Americans were once defined by the color of their skin. We transcended that. Now we are surrendering that progress.


History provides uncomfortable answers about where such politics lead. The destination of deliberate cruelty is always the same: the erosion of democratic institutions, the silencing of dissent, the acceptance of increasingly extreme measures against increasingly broad categories of "others."


The cruelest policies rarely announce themselves as cruelty. They arrive disguised as necessity, as security, as common sense. By the time their true nature becomes undeniable, the capacity for moral outrage has often been exhausted, replaced by resignation or complicity.


The Personal Becomes Political


In my neighborhood in Boise, a woman walks her dog past a homeless encampment each morning. Some days she averts her eyes; some days she calls the police; some days she brings bottles of water. I do not know if any response feels adequate to her. I suspect none does. This is the microcosm of our larger political paralysis—the daily negotiation between compassion and fear, between responsibility and self-preservation.


Our politics has always been personal. What has changed is how cruelty itself has been elevated from regrettable byproduct to central feature.


I recently overheard a man at a café say of a proposed policy that would remove healthcare from vulnerable populations: "Sometimes you have to be cruel to be kind." The statement struck me not for its callousness but for its perfect encapsulation of how cruelty becomes rationalized—transformed from moral failure into moral imperative.


The Fraying Covenant


What we call civilization is, at its core, a covenant against certain forms of cruelty. It represents our collective agreement that some actions remain beyond acceptability, regardless of potential benefit or expediency.


When a society begins to normalize cruelty—when it begins to accept as routine what should inspire horror—that covenant frays. What follows is not merely political transformation but moral disintegration.


I think often of Hannah Arendt's observation about the "banality of evil"—how atrocity emerges not primarily from monstrous individuals but from systems that normalize and bureaucratize cruelty, that transform moral questions into administrative ones.

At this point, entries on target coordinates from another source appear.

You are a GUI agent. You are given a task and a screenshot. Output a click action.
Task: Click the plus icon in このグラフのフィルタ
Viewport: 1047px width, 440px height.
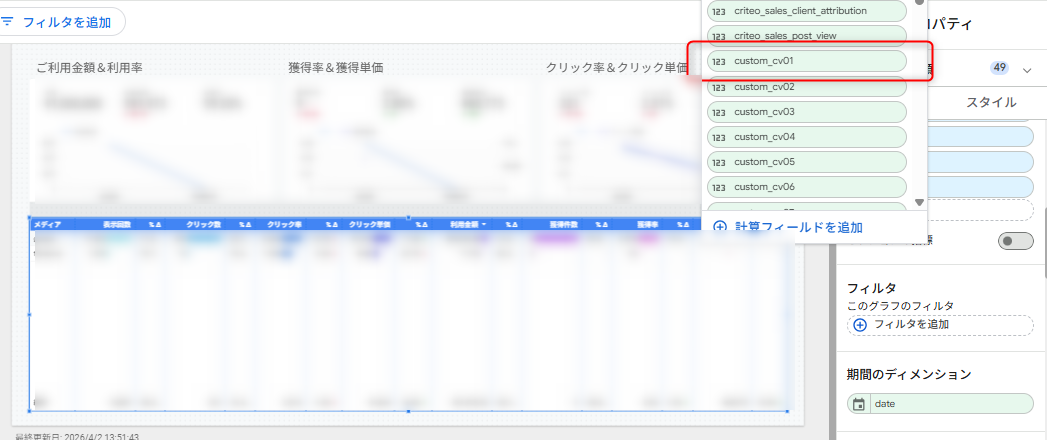pyautogui.click(x=860, y=325)
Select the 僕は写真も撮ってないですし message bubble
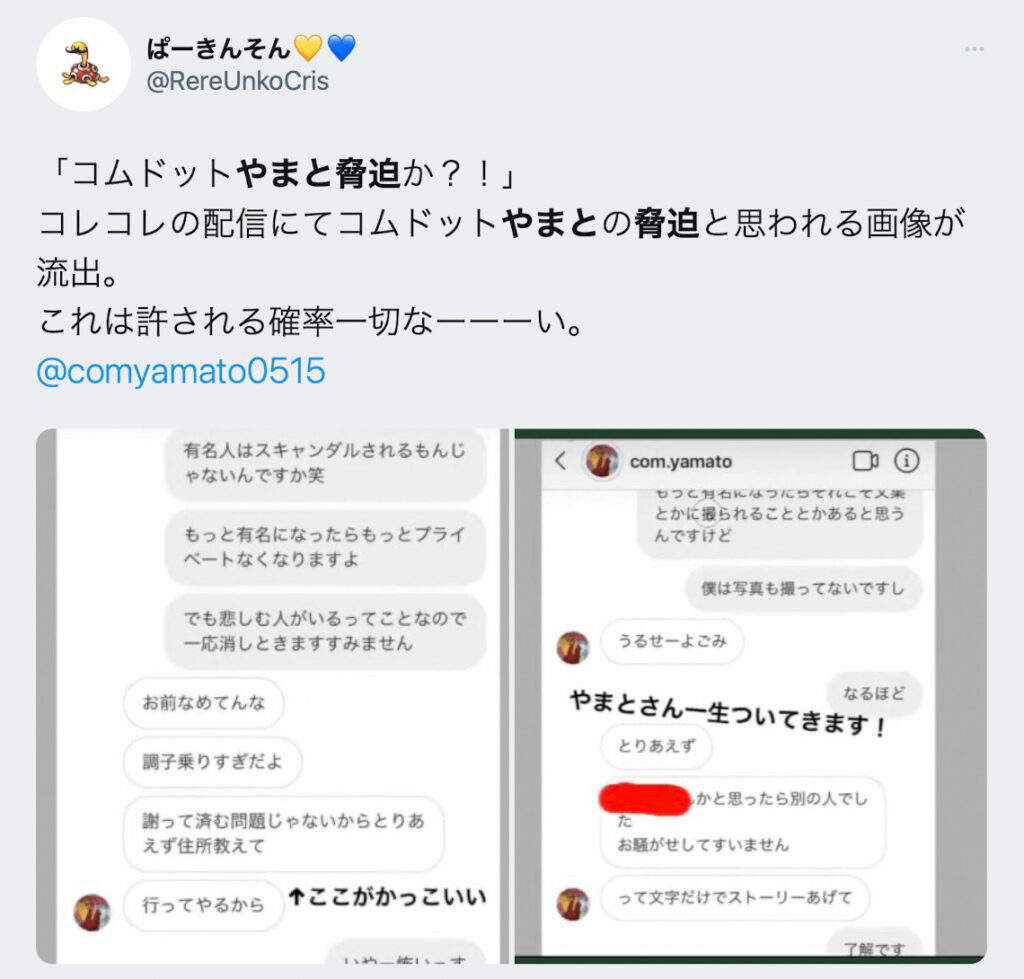This screenshot has width=1024, height=979. [803, 588]
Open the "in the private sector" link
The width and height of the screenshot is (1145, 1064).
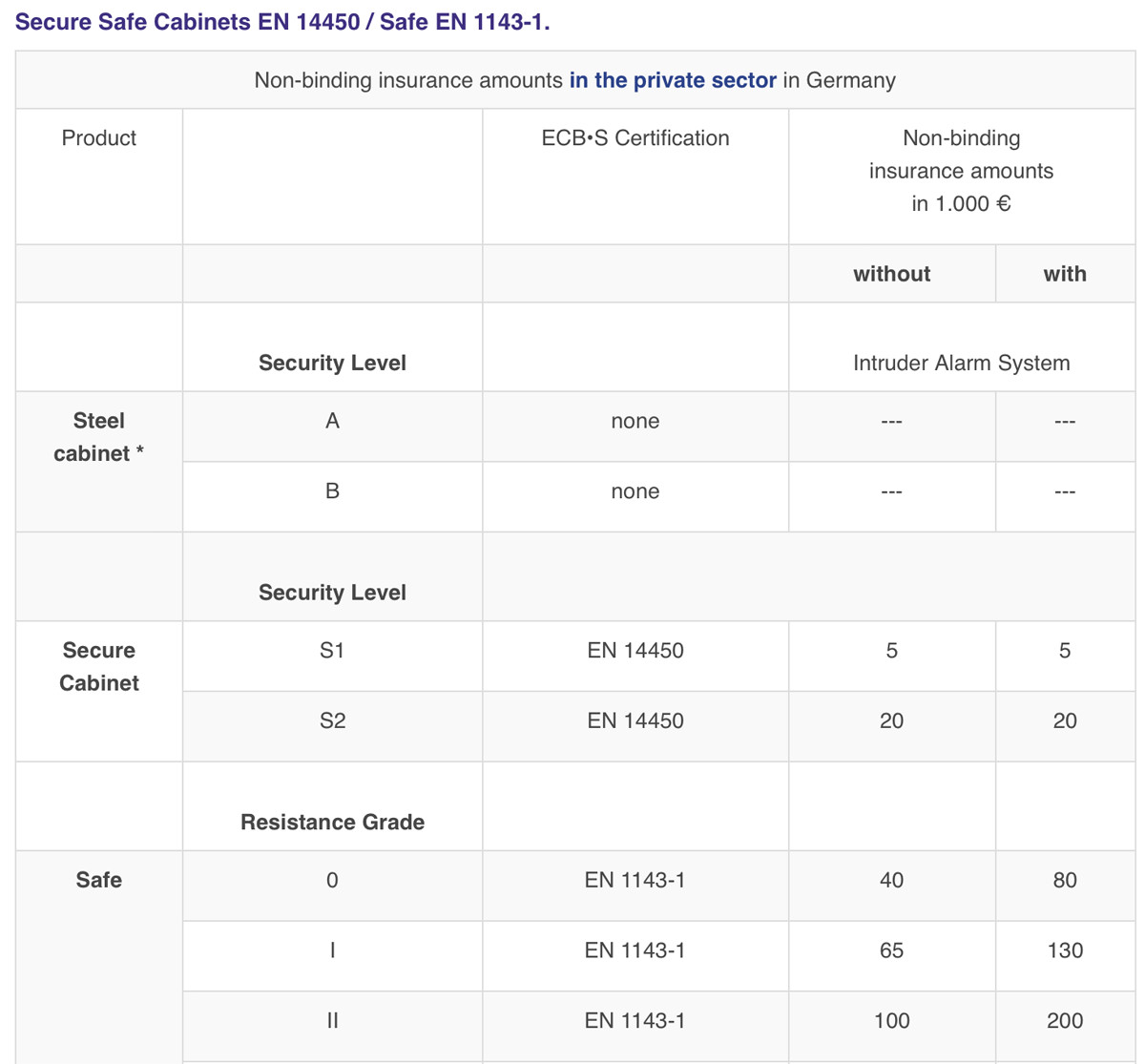pos(673,80)
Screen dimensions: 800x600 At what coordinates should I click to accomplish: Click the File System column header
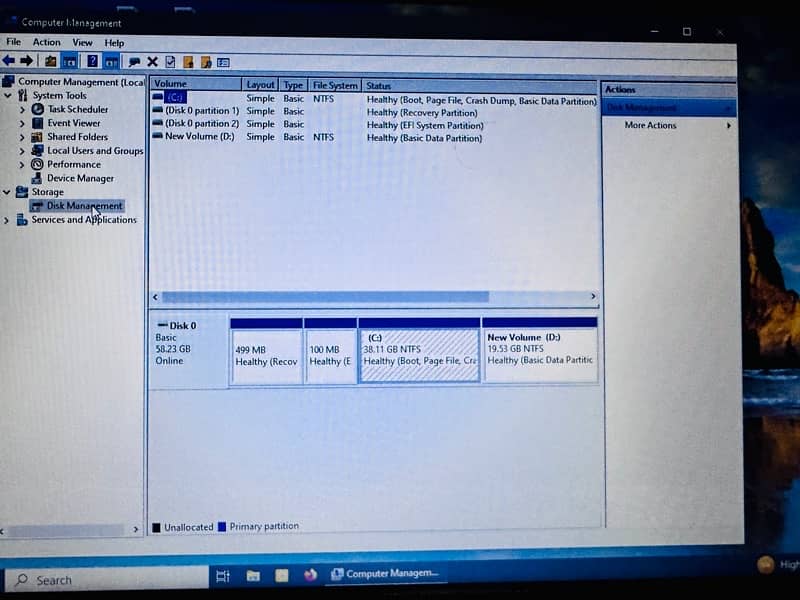coord(333,86)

What makes our current moment particularly disorienting is the simultaneous bureaucratization and spectacularization of cruelty. Suffering becomes both administrative routine and public entertainment.


Where We Go From Here


I have no prescription to offer. That is not the writer's job. But I can observe that throughout American history, periods of political cruelty have eventually provoked their own antibodies—movements insisting on recognition of common humanity, on the expansion rather than contraction of compassion.


What distinguishes democratic resilience from democratic collapse is not the absence of cruelty in politics—cruelty exists in all political systems—but rather how a society responds when cruelty is elevated to governing philosophy.


Do we accommodate ourselves to it, finding increasingly elaborate justifications? Do we become numb, turning away from what we cannot bear to witness? Or do we insist, against considerable pressure, that cruelty remains beyond normalization, beyond acceptance?


These are not abstract questions. They are the questions that define our particular historical moment.


The stories we recite become our survival mechanisms, our means of processing the unbearable. But some stories serve life better than others. The stories we tell about necessary cruelty, about deserving and undeserving victims, about the expendability of certain lives—these are stories that diminish rather than enhance our collective existence.


Perhaps the most American story we could tell ourselves now is one in which cruelty is neither inevitable nor necessary—in which we recognize that the true measure of our politics is not how effectively we punish our enemies but how faithfully we honor our obligations to one another's humanity.


That would be a different story than the one we are currently telling.


But the capacity to tell different stories remains, for now, still within our power.